— Extracted records —
------------------------

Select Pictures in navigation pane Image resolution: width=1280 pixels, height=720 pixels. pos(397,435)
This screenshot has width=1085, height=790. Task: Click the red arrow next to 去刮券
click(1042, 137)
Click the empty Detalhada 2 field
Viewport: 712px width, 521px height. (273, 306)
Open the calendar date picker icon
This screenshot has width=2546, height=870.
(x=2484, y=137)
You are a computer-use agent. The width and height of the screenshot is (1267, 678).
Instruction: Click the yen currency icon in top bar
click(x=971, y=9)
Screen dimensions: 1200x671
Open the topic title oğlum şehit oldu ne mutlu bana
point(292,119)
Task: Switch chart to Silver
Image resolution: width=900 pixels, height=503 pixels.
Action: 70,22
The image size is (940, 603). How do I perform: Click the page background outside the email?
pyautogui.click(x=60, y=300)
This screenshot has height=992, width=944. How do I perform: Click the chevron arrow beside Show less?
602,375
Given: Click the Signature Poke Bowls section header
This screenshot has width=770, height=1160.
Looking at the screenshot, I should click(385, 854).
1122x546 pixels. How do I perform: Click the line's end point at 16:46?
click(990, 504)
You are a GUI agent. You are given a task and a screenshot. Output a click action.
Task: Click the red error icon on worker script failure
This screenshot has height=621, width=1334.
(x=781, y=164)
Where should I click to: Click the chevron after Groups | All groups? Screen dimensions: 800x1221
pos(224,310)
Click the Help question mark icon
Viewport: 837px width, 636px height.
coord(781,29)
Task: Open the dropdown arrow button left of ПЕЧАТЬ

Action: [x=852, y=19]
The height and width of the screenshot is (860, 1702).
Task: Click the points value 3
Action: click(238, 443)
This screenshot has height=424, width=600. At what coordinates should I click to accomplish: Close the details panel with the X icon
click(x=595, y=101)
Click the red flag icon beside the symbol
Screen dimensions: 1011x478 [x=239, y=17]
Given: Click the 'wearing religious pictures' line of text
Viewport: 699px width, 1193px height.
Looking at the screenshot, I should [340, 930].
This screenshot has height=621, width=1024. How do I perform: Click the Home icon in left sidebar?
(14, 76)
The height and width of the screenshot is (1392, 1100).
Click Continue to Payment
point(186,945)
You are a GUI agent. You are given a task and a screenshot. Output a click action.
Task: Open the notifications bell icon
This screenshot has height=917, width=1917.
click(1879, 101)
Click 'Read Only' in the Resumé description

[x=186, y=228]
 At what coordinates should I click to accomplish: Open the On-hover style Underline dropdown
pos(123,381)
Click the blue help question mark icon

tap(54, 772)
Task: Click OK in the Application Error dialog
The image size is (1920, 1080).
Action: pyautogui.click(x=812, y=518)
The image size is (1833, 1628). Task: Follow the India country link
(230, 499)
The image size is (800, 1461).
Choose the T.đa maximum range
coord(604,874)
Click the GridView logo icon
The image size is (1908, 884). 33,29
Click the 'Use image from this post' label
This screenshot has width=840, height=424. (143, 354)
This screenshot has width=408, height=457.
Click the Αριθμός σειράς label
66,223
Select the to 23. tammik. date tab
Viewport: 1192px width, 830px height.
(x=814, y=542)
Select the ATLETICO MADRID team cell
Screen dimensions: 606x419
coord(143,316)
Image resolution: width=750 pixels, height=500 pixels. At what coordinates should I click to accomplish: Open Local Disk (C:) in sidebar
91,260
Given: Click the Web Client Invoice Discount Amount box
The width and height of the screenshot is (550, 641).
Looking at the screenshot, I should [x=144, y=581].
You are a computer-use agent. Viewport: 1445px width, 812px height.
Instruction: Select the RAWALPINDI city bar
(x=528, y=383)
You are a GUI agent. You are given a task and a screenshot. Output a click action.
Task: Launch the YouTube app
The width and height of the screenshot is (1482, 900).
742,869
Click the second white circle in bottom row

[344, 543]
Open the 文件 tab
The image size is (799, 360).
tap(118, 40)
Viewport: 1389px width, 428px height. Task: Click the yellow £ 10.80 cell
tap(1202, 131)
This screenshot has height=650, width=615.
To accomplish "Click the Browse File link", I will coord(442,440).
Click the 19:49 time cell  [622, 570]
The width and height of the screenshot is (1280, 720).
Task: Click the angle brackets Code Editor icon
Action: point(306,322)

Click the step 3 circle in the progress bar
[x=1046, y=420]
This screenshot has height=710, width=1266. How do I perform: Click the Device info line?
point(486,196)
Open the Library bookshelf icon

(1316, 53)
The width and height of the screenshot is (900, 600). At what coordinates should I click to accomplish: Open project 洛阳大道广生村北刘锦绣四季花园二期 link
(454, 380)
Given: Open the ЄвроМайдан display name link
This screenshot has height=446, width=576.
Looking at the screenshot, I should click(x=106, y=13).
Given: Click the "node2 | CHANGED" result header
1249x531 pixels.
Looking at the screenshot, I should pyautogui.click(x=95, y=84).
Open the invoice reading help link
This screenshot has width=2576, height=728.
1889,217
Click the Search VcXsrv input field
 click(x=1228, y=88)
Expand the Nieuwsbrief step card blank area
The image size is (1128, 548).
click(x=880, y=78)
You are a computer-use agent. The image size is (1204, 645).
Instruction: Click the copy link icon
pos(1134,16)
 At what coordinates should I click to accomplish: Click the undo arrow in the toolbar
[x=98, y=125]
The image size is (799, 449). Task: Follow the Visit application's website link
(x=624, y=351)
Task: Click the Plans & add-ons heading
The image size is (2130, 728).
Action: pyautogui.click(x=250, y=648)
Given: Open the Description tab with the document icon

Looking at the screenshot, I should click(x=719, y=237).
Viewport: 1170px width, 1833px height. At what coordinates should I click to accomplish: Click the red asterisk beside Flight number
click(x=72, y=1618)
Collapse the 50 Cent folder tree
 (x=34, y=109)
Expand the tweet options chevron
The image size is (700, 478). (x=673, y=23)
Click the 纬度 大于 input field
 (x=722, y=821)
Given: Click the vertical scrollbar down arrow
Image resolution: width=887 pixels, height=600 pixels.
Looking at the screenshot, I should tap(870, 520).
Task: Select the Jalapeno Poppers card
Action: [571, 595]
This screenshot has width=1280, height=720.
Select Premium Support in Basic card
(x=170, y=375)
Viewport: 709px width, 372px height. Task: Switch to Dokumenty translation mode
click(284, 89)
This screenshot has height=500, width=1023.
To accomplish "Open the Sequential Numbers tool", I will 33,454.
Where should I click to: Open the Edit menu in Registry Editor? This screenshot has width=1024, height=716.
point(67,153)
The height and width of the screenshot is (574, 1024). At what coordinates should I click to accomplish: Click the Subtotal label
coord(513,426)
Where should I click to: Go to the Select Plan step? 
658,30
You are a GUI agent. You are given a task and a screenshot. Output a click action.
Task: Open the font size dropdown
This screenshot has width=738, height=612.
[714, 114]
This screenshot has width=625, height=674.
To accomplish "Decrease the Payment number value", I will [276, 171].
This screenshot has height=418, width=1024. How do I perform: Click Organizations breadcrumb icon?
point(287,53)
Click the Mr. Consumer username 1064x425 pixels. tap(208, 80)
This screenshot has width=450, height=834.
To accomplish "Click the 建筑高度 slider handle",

------------------------

— Required work —
Print every line of the records exactly. Omit nothing.

— Written answer —
Select Pictures in navigation pane Image resolution: width=1280 pixels, height=720 pixels. pos(397,435)
This screenshot has width=1085, height=790. Task: Click the red arrow next to 去刮券
click(1042, 137)
Click the empty Detalhada 2 field
Viewport: 712px width, 521px height. (273, 306)
Open the calendar date picker icon
This screenshot has width=2546, height=870.
(x=2484, y=137)
You are a computer-use agent. The width and height of the screenshot is (1267, 678).
Instruction: Click the yen currency icon in top bar
click(x=971, y=9)
Screen dimensions: 1200x671
Open the topic title oğlum şehit oldu ne mutlu bana
point(292,119)
Task: Switch chart to Silver
Image resolution: width=900 pixels, height=503 pixels.
Action: 70,22
The image size is (940, 603). How do I perform: Click the page background outside the email?
pyautogui.click(x=60, y=300)
This screenshot has height=992, width=944. How do I perform: Click the chevron arrow beside Show less?
602,375
Given: Click the Signature Poke Bowls section header
This screenshot has width=770, height=1160.
Looking at the screenshot, I should click(385, 854).
1122x546 pixels. How do I perform: Click the line's end point at 16:46?
click(990, 504)
You are a GUI agent. You are given a task and a screenshot. Output a click action.
Task: Click the red error icon on worker script failure
This screenshot has height=621, width=1334.
(x=781, y=164)
Where should I click to: Click the chevron after Groups | All groups? Screen dimensions: 800x1221
pos(224,310)
Click the Help question mark icon
Viewport: 837px width, 636px height.
coord(781,29)
Task: Open the dropdown arrow button left of ПЕЧАТЬ

Action: [x=852, y=19]
The height and width of the screenshot is (860, 1702).
Task: Click the points value 3
Action: click(238, 443)
This screenshot has height=424, width=600. At what coordinates should I click to accomplish: Close the details panel with the X icon
click(x=595, y=101)
Click the red flag icon beside the symbol
Screen dimensions: 1011x478 [x=239, y=17]
Given: Click the 'wearing religious pictures' line of text
Viewport: 699px width, 1193px height.
Looking at the screenshot, I should [340, 930].
This screenshot has height=621, width=1024. How do I perform: Click the Home icon in left sidebar?
(14, 76)
The height and width of the screenshot is (1392, 1100).
Click Continue to Payment
point(186,945)
You are a GUI agent. You are given a task and a screenshot. Output a click action.
Task: Open the notifications bell icon
This screenshot has height=917, width=1917.
click(1879, 101)
Click 'Read Only' in the Resumé description

[x=186, y=228]
 At what coordinates should I click to accomplish: Open the On-hover style Underline dropdown
pos(123,381)
Click the blue help question mark icon

tap(54, 772)
Task: Click OK in the Application Error dialog
The image size is (1920, 1080).
Action: pyautogui.click(x=812, y=518)
The image size is (1833, 1628). Task: Follow the India country link
(230, 499)
The image size is (800, 1461).
Choose the T.đa maximum range
coord(604,874)
Click the GridView logo icon
The image size is (1908, 884). 33,29
Click the 'Use image from this post' label
This screenshot has width=840, height=424. (143, 354)
This screenshot has width=408, height=457.
Click the Αριθμός σειράς label
66,223
Select the to 23. tammik. date tab
Viewport: 1192px width, 830px height.
(x=814, y=542)
Select the ATLETICO MADRID team cell
Screen dimensions: 606x419
coord(143,316)
Image resolution: width=750 pixels, height=500 pixels. At what coordinates should I click to accomplish: Open Local Disk (C:) in sidebar
91,260
Given: Click the Web Client Invoice Discount Amount box
The width and height of the screenshot is (550, 641).
Looking at the screenshot, I should [x=144, y=581].
You are a computer-use agent. Viewport: 1445px width, 812px height.
Instruction: Select the RAWALPINDI city bar
(x=528, y=383)
You are a GUI agent. You are given a task and a screenshot. Output a click action.
Task: Launch the YouTube app
The width and height of the screenshot is (1482, 900).
742,869
Click the second white circle in bottom row

[344, 543]
Open the 文件 tab
The image size is (799, 360).
tap(118, 40)
Viewport: 1389px width, 428px height. Task: Click the yellow £ 10.80 cell
tap(1202, 131)
This screenshot has height=650, width=615.
To accomplish "Click the Browse File link", I will coord(442,440).
Click the 19:49 time cell  [622, 570]
The width and height of the screenshot is (1280, 720).
Task: Click the angle brackets Code Editor icon
Action: point(306,322)

Click the step 3 circle in the progress bar
[x=1046, y=420]
This screenshot has height=710, width=1266. How do I perform: Click the Device info line?
point(486,196)
Open the Library bookshelf icon

(1316, 53)
The width and height of the screenshot is (900, 600). At what coordinates should I click to accomplish: Open project 洛阳大道广生村北刘锦绣四季花园二期 link
(454, 380)
Given: Open the ЄвроМайдан display name link
This screenshot has height=446, width=576.
Looking at the screenshot, I should click(x=106, y=13).
Given: Click the "node2 | CHANGED" result header
1249x531 pixels.
Looking at the screenshot, I should pyautogui.click(x=95, y=84).
Open the invoice reading help link
This screenshot has width=2576, height=728.
1889,217
Click the Search VcXsrv input field
 click(x=1228, y=88)
Expand the Nieuwsbrief step card blank area
The image size is (1128, 548).
click(x=880, y=78)
You are a computer-use agent. The image size is (1204, 645).
Instruction: Click the copy link icon
pos(1134,16)
 At what coordinates should I click to accomplish: Click the undo arrow in the toolbar
[x=98, y=125]
The image size is (799, 449). Task: Follow the Visit application's website link
(x=624, y=351)
Task: Click the Plans & add-ons heading
The image size is (2130, 728).
Action: pyautogui.click(x=250, y=648)
Given: Open the Description tab with the document icon

Looking at the screenshot, I should click(x=719, y=237).
Viewport: 1170px width, 1833px height. At what coordinates should I click to accomplish: Click the red asterisk beside Flight number
click(x=72, y=1618)
Collapse the 50 Cent folder tree
 (x=34, y=109)
Expand the tweet options chevron
The image size is (700, 478). (x=673, y=23)
Click the 纬度 大于 input field
 (x=722, y=821)
Given: Click the vertical scrollbar down arrow
Image resolution: width=887 pixels, height=600 pixels.
Looking at the screenshot, I should tap(870, 520).
Task: Select the Jalapeno Poppers card
Action: [571, 595]
This screenshot has width=1280, height=720.
Select Premium Support in Basic card
(x=170, y=375)
Viewport: 709px width, 372px height. Task: Switch to Dokumenty translation mode
click(284, 89)
This screenshot has height=500, width=1023.
To accomplish "Open the Sequential Numbers tool", I will 33,454.
Where should I click to: Open the Edit menu in Registry Editor? This screenshot has width=1024, height=716.
point(67,153)
The height and width of the screenshot is (574, 1024). At what coordinates should I click to accomplish: Click the Subtotal label
coord(513,426)
Where should I click to: Go to the Select Plan step? 
658,30
You are a GUI agent. You are given a task and a screenshot. Output a click action.
Task: Open the font size dropdown
This screenshot has width=738, height=612.
[714, 114]
This screenshot has width=625, height=674.
To accomplish "Decrease the Payment number value", I will [276, 171].
This screenshot has height=418, width=1024. How do I perform: Click Organizations breadcrumb icon?
point(287,53)
Click the Mr. Consumer username 1064x425 pixels. tap(208, 80)
This screenshot has width=450, height=834.
To accomplish "Click the 建筑高度 slider handle",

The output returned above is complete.